Miya Knights, Retail Technology Magazine Publisher and Consultant, added: “Technology investments will continue to help separate retail’s winners from losers through 2024, just as it has increasingly done for over 25 years now, and at an accelerated pace ever since the Covid-19 pandemic. However, where it may have previously been enough to adopt and deploy technologies that allowed operators to catch up to their competitors, those who genuinely innovate using IT and digital will succeed next year. The real battleground for tech innovation will be in the supply chain. Too many retailers and brands must still improve forecasting accuracy to combat poor availability, overstocks and markdowns.”
Gartner’s CIO and Technology Executive Survey
Gartner’s results suggest 2024 is likely to be another breakthrough year for AI.
Business intelligence and data analytics top the list of technologies respondents are increasing their investments (87%).
This was followed by investment in cloud platforms (80%) and application modernisation (79%).
However, at the same time 9% plan to reduce next-generation compute technology investment and 12% are pulling back on enterprise resource planning systems 12%.
Gen AI in 2024
According to Natalie Berg, Retail Analyst and Founder of NBK Retail: “Our ecommerce experiences are going to move away from their static, one-dimensional state and will become much more immersive, predictive and tailored to meet our individual needs. Retailers have aspired for hyper-personalisation for years; Generative AI (Gen AI) will finally make this a reality.”
Gary Whittemore, Head of Sales EMEA & APAC at RetailNext, added: “Retailers are opening and closing stores, as they always have.

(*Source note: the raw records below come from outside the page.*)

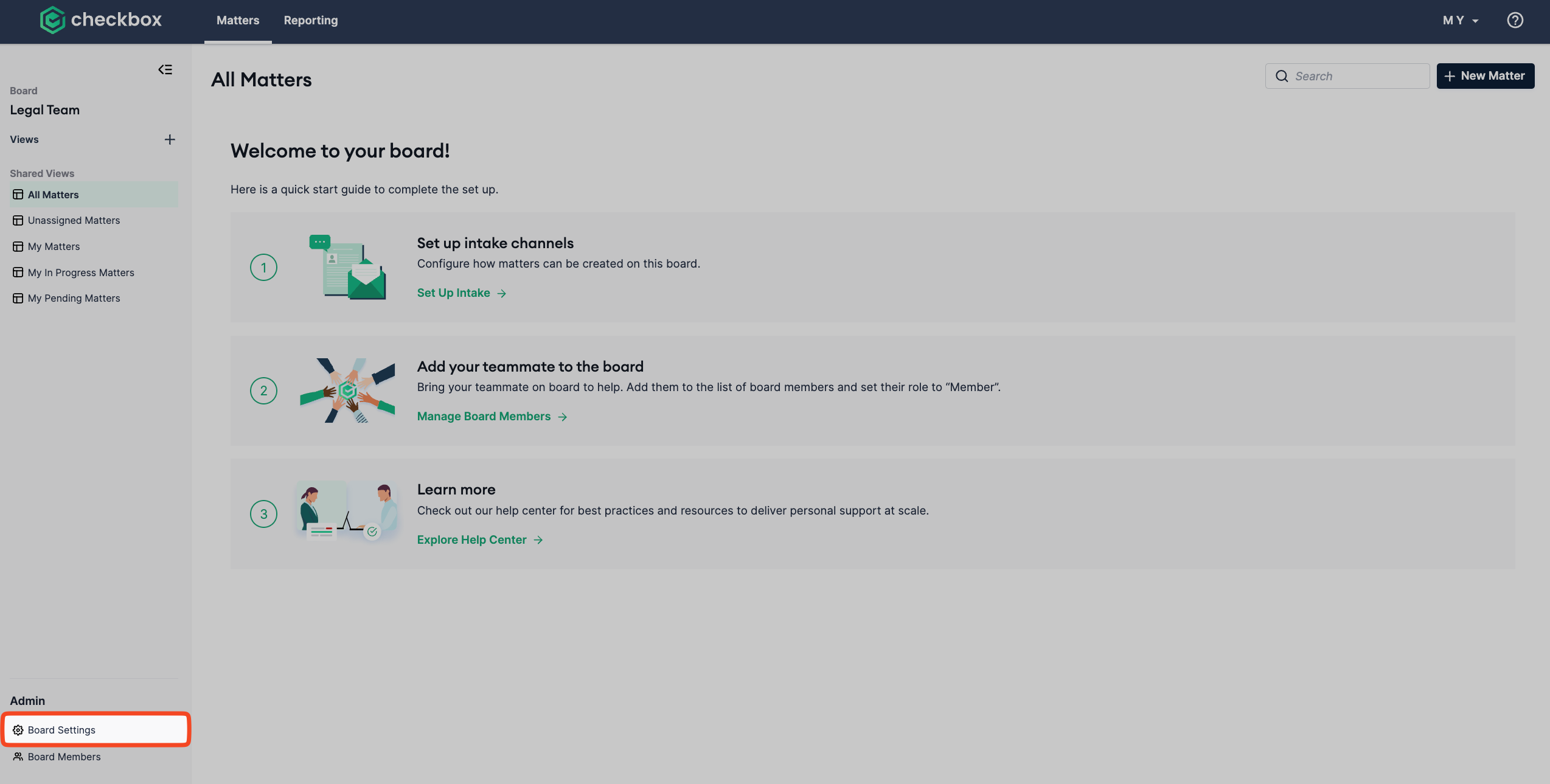Open the help question mark icon
The image size is (1550, 784).
[x=1515, y=20]
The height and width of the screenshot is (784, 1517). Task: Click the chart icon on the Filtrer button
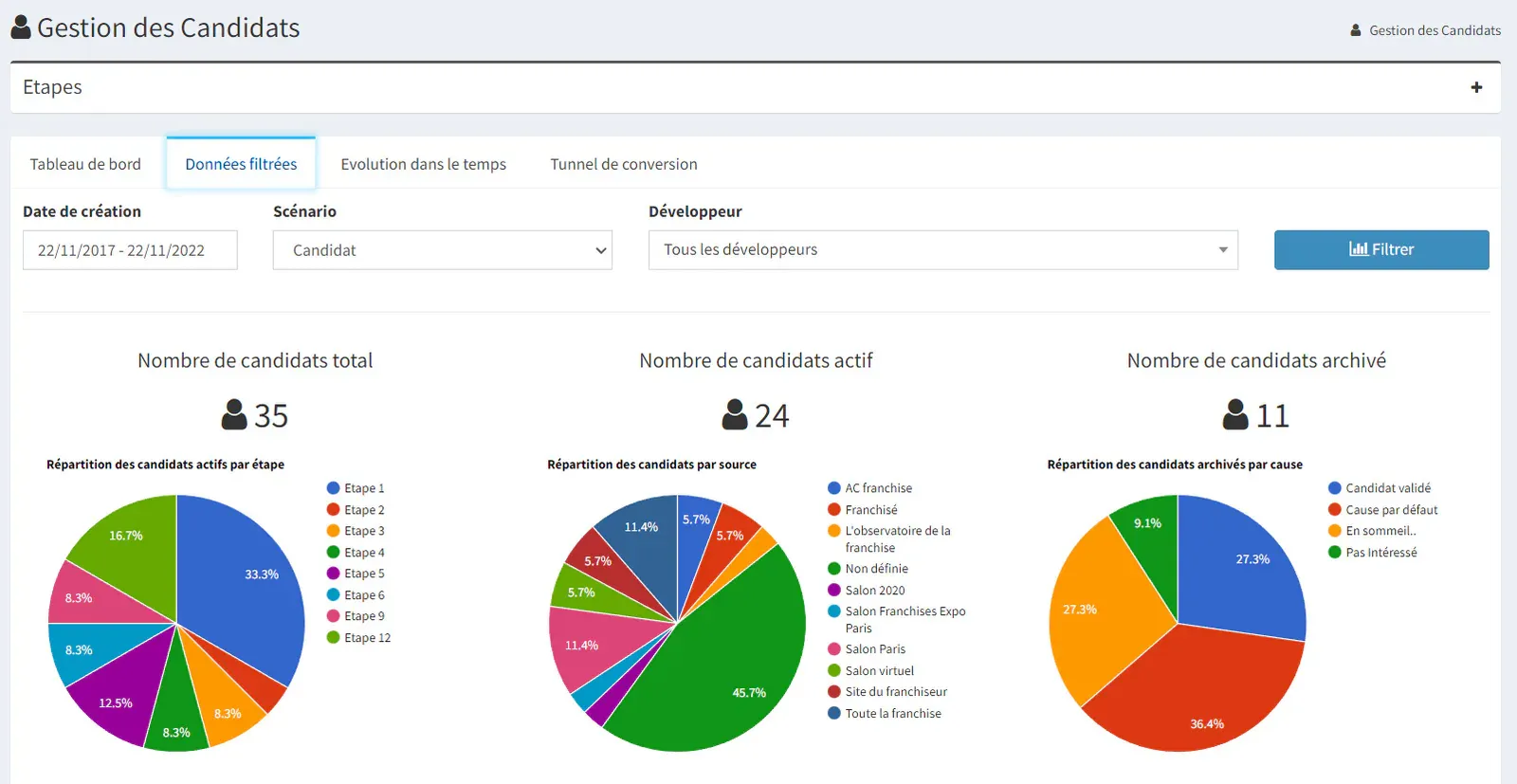tap(1359, 249)
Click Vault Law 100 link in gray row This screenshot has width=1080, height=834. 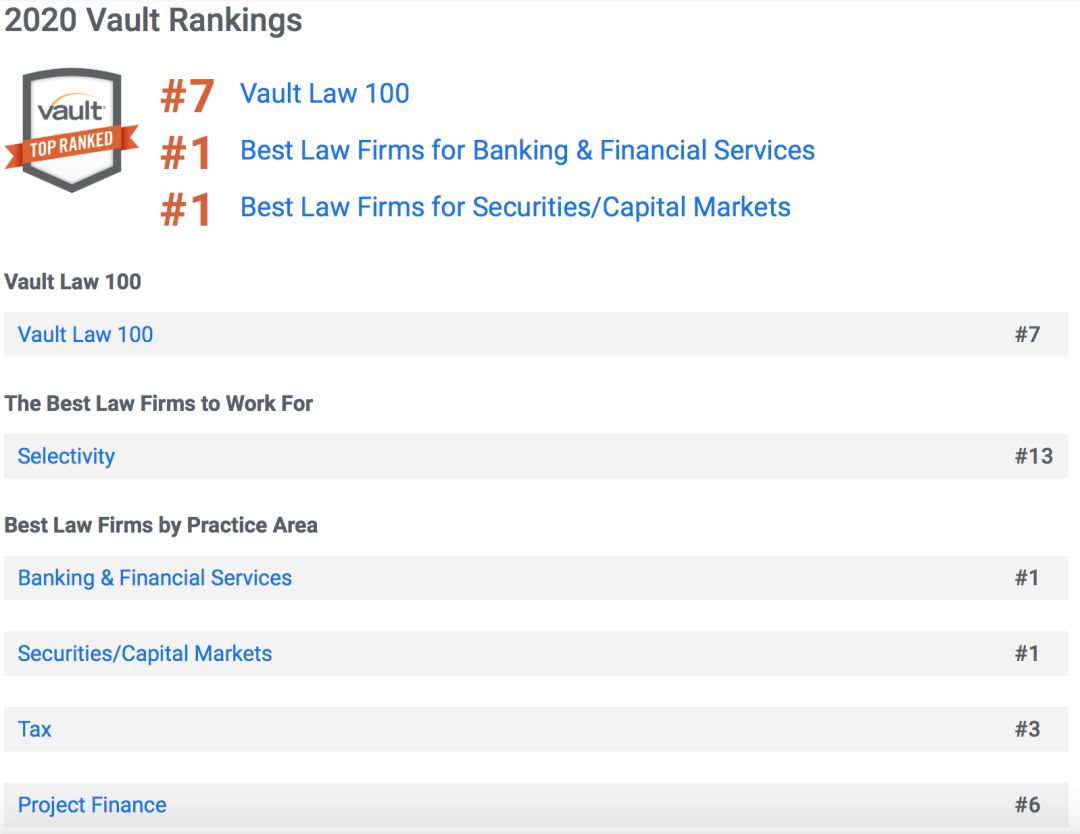click(86, 335)
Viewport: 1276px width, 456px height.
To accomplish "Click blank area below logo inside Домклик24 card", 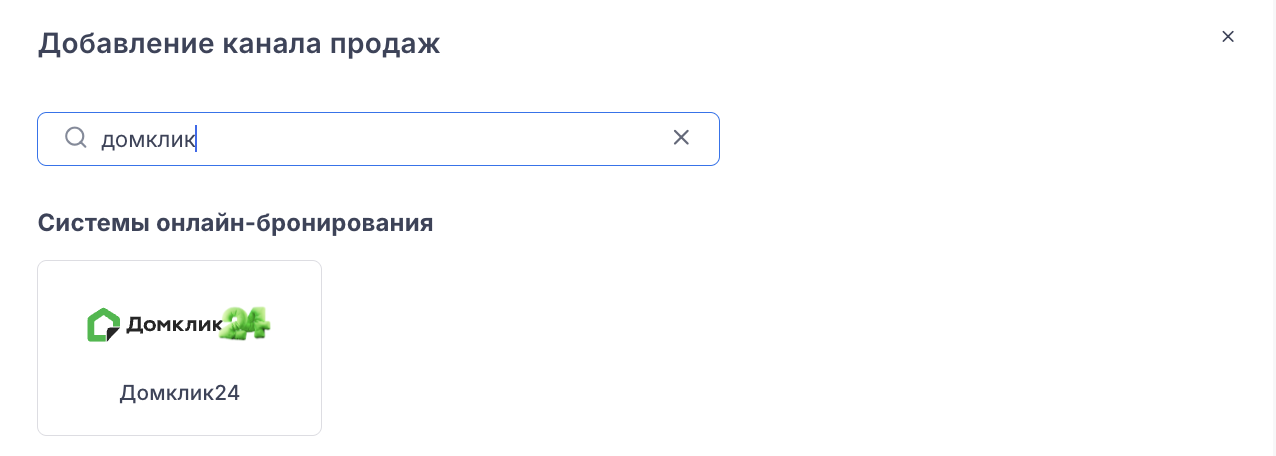I will pos(179,362).
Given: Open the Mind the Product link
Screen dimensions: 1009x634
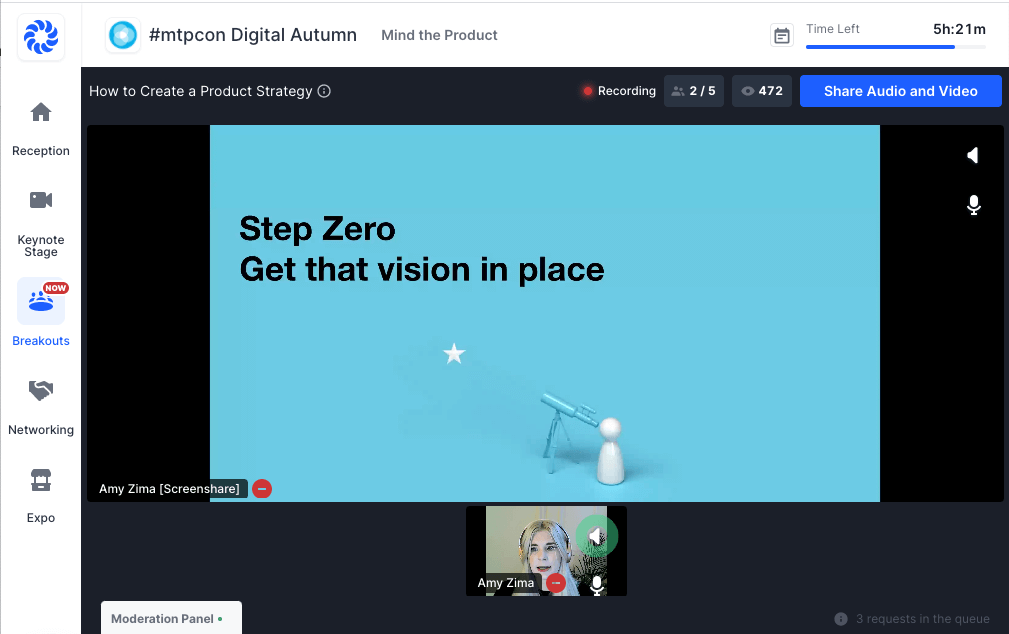Looking at the screenshot, I should pyautogui.click(x=439, y=35).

But what is different now and looking forward into 2024 is they will be able to make the right choices based on a better understanding of how their customers shop – what devices, channels and apps they use to make a purchase.”
AI will also be used on the return journey to consumers to enable greater personalisation based on insight. As Watkins added: “All promotions should be personal and be supported with marketing messages that do more than just raise awareness of products.”
Other scenarios in development include AI-powered shopping assistants, which Mastercard is already said to be trialling. On the operational side, retailers have been exploring AI for smart forecasting on replenishment, pricing and promotions, as well as automatic alerts for markdowns to reduce waste. In the supply chain, the objective is to leverage AI to manage exceptions more dynamically.
Takeaways
The RTT members all agreed, in a stagnant market, retailers need to go looking for growth and be ready for the recovery.
Surviving the economic, geopolitical and technological disruption of recent years has instilled a strong sense of resilience within the sector. Retailers have not only acclimated to volatility and uncertainty, but many have actually benefited from newfound operational agility born out of these circumstances.
With monetary and fiscal policy remaining a dead weight on the UK economy, the key challenges impacting retailers into 2024 are expected to be:
- Rising cost pressures, including National Living Wage and Business Rate rises
- Weakened consumer demand due to:
- Continued squeeze on households through higher interest rate mortgage refixing for homeowners
- Rising rent costs
- Wage growth slowing and its benefit to consumers offset as more move into higher tax brackets
- High household debt servicing costs
But, despite these challenges, there remains several growth opportunities in 2024:
- Exploring growth models, such as Retail Media Networks
- Adopting platform business models following the success of Next and M&S
- Reassessment of asset classes, such as Retail Park settings
- Investment in tech, including Gen AI
- Innovation across commercial functions and the supply chain
- Tapping into new growth cohorts of consumers and moving away from a Gen Z focus to acquire and retain older, more affluent consumers
- Category winners seeing Food, Health & Beauty and Purpose-driven retail outperforming other verticals.